* **Task instructions**: Of the lines below, write out exactly those from the line with "Screen dimensions: 1905x1024" through the line with "Task: Select the alim24 net port flag", both included, and skip the rest.

* **Data provided**:
▼

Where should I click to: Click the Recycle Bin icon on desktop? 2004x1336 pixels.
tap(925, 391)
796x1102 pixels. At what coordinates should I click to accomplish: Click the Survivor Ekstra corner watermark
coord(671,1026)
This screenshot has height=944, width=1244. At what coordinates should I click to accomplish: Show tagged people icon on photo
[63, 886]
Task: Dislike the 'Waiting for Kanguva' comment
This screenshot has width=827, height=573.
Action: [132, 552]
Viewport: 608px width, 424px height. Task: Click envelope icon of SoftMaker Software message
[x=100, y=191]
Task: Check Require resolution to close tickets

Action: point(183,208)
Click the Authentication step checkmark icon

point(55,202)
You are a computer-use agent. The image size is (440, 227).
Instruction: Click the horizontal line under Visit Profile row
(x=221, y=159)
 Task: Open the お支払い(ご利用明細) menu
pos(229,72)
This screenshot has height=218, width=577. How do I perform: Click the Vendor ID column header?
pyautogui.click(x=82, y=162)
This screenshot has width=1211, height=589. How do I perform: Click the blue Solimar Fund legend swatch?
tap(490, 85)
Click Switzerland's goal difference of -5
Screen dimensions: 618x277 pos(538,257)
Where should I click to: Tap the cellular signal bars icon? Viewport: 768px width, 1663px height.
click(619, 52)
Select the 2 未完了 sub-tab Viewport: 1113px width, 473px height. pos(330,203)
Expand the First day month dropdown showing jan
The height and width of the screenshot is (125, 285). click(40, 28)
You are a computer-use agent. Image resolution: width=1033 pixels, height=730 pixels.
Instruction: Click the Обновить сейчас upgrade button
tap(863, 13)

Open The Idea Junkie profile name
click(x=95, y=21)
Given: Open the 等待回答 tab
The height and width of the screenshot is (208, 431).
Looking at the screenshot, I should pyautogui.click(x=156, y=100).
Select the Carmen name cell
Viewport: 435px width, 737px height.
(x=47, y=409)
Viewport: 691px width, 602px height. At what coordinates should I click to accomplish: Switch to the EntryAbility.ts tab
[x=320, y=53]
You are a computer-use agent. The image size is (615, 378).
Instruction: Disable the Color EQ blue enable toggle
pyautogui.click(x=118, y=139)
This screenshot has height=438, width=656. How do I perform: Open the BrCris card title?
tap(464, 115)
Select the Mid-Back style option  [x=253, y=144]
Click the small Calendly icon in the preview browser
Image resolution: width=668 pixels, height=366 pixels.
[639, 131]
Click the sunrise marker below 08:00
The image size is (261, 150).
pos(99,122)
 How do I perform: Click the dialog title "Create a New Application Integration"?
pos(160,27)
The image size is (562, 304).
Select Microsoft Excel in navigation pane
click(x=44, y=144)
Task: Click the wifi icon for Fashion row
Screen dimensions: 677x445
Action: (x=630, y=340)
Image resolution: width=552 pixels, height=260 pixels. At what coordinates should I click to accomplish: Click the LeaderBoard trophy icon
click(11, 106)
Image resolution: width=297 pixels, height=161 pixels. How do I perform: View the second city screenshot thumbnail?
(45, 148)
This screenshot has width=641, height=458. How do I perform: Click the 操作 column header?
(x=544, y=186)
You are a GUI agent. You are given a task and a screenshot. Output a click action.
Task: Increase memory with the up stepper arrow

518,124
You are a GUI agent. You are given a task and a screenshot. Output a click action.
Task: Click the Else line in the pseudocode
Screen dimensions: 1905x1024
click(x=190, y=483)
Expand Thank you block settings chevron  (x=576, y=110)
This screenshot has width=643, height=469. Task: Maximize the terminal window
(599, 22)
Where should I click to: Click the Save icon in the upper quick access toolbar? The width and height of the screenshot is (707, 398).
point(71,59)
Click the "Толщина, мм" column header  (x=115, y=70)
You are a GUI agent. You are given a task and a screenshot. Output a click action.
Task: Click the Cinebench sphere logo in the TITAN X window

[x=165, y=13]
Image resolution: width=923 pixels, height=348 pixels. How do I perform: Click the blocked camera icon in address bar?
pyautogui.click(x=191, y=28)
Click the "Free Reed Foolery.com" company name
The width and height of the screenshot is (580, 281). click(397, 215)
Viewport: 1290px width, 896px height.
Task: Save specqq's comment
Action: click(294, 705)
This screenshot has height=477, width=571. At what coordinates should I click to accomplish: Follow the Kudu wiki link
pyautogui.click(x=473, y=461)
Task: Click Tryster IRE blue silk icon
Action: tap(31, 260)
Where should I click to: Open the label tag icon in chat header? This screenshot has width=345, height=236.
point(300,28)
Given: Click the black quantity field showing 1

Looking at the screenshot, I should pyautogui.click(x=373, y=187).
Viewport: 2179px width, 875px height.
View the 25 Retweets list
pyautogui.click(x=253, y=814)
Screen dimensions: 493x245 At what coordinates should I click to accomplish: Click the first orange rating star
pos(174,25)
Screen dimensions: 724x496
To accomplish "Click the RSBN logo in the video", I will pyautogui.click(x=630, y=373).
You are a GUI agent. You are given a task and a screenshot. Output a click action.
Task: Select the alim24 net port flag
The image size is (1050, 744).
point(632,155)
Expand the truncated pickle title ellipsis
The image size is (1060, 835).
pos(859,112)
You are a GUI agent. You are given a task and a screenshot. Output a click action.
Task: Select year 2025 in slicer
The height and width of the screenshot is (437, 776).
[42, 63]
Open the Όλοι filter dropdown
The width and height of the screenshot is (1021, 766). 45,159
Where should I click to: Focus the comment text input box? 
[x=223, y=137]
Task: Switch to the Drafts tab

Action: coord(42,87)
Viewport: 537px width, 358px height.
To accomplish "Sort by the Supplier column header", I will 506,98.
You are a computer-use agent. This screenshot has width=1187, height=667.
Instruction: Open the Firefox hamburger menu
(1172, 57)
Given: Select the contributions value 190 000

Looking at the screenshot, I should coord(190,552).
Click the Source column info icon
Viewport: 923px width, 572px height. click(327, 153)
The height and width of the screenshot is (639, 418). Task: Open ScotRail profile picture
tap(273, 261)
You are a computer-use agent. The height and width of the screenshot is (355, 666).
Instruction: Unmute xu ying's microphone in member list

▲

* **Solved exercise**:
Screen dimensions: 1905x1024
click(x=190, y=483)
Expand Thank you block settings chevron  (x=576, y=110)
This screenshot has width=643, height=469. Task: Maximize the terminal window
(599, 22)
Where should I click to: Click the Save icon in the upper quick access toolbar? The width and height of the screenshot is (707, 398).
point(71,59)
Click the "Толщина, мм" column header  (x=115, y=70)
You are a GUI agent. You are given a task and a screenshot. Output a click action.
Task: Click the Cinebench sphere logo in the TITAN X window

[x=165, y=13]
Image resolution: width=923 pixels, height=348 pixels. How do I perform: Click the blocked camera icon in address bar?
pyautogui.click(x=191, y=28)
Click the "Free Reed Foolery.com" company name
The width and height of the screenshot is (580, 281). click(397, 215)
Viewport: 1290px width, 896px height.
Task: Save specqq's comment
Action: click(294, 705)
This screenshot has height=477, width=571. At what coordinates should I click to accomplish: Follow the Kudu wiki link
pyautogui.click(x=473, y=461)
Task: Click Tryster IRE blue silk icon
Action: tap(31, 260)
Where should I click to: Open the label tag icon in chat header? This screenshot has width=345, height=236.
point(300,28)
Given: Click the black quantity field showing 1

Looking at the screenshot, I should pyautogui.click(x=373, y=187).
Viewport: 2179px width, 875px height.
View the 25 Retweets list
pyautogui.click(x=253, y=814)
Screen dimensions: 493x245 At what coordinates should I click to accomplish: Click the first orange rating star
pos(174,25)
Screen dimensions: 724x496
To accomplish "Click the RSBN logo in the video", I will pyautogui.click(x=630, y=373).
You are a GUI agent. You are given a task and a screenshot. Output a click action.
Task: Select the alim24 net port flag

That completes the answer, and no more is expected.